MISAWA AIR BASE, Japan — The U.S. military continued to downsize its participation in humanitarian relief efforts in northern Japan on Thursday, as the USS Essex and the embarked 31st Marine Expeditionary Unit completed work on Oshima Island.
The ship “was released from Operation Tomodachi” on Thursday morning, according to Navy spokesman Lt. Justin Hadley. He declined to say where the Essex was headed, citing Navy policy of not discussing future operations.
The USS Tortuga and USNS Safeguard remain in the area, working port clearing operations on Oshima and nearby Kesennuma, Hadley said. The flagship USS Blue Ridge is the only other 7th Fleet ship still supporting the overall operation, Navy officials said.
At its peak after the March 11 earthquake and tsunami battered northeastern Japan, the Navy had 22 ships, 132 aircraft and more than 15,000 personnel working the operation, according to a Facebook post from 7th Fleet Commander Vice Adm. Scott Van Buskirk. The fleet delivered more than 260 tons of relief supplies, flew 160 aerial reconnaissance missions, searched more than 2,000 square miles of ocean and helped clear harbors, according to Van Buskirk.
But as the situation on the ground improved, and roadways were opened to the hardest-hit areas, need for the U.S. military support lessened, according to Navy officials.
“The Navy is often going to be your first team in there when infrastructure is not functional and roads are blocked,” 7th Fleet spokesman Cmdr. Jeff Davis told Stars and Stripes when the USS Ronald Reagan carrier group ended its relief mission earlier this week. “The roads have become opened, and the [Japan] ground self-defense forces are getting in there. In the end, over land is much more efficient.”
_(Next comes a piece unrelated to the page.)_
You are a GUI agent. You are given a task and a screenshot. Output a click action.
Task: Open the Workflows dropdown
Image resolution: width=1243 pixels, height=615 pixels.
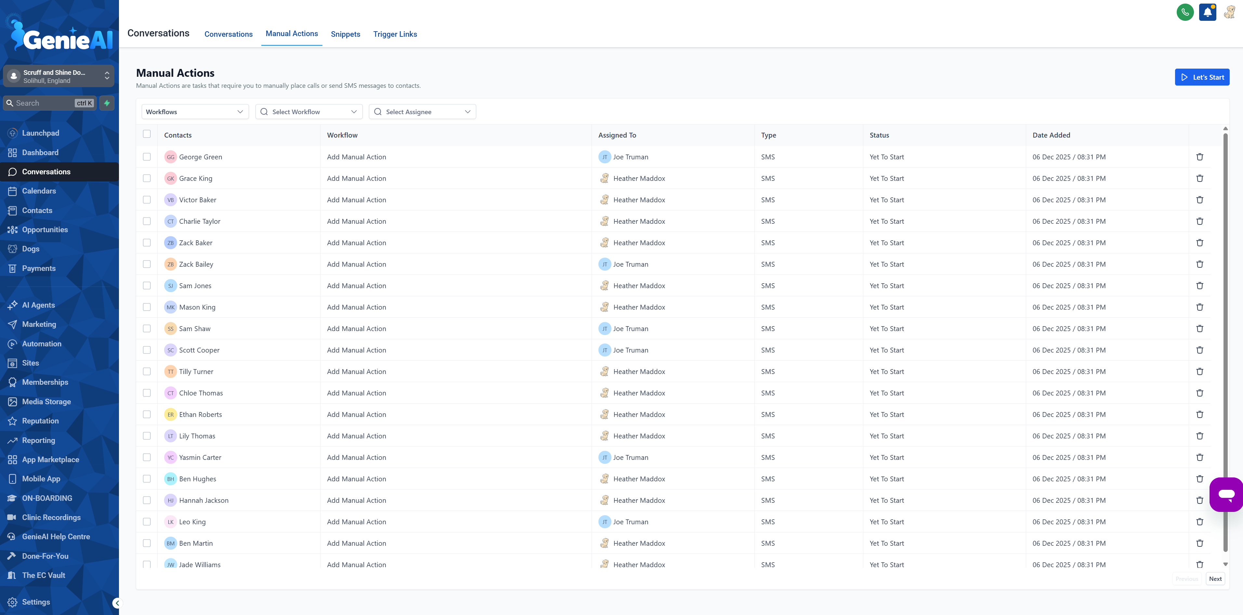[x=195, y=112]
Oshima Island was devastated by multiple, giant tsunami waves spawned by the early afternoon earthquake March 11. When the Essex sent personnel to island March 27, the island still had no electricity.
Sailors and Marines from the Essex Amphibious Readiness Group joined with Japan Self-Defense Forces to transport more than 15,000 pounds of relief supplies, as well as vehicles, trucks and Japanese Tohoku Power Co. workers from ship to shore. By 5:30 p.m. that day, electricity was restored.
“The moment power was restored, (people) heard cheers of joy from the local residents,” Masanori Ide, a liaison officer involved in the power-restoration effort, was quoted as saying in a USS Essex news release.
U.S. personnel continued with clean-up efforts throughout the stay, and more than 300 sailors and Marines helped clear debris in Uranohama, Yogai and Komogata ports and Kodana beach.
On Tuesday, they were able to set up portable water heaters and showers, the first available on the island in nearly a month, according to an update posted on the 7th Fleet’s Facebook page.
“For many island residents, the showers were the first opportunity to become clean since the tsunami hit on March 11,” according to the update.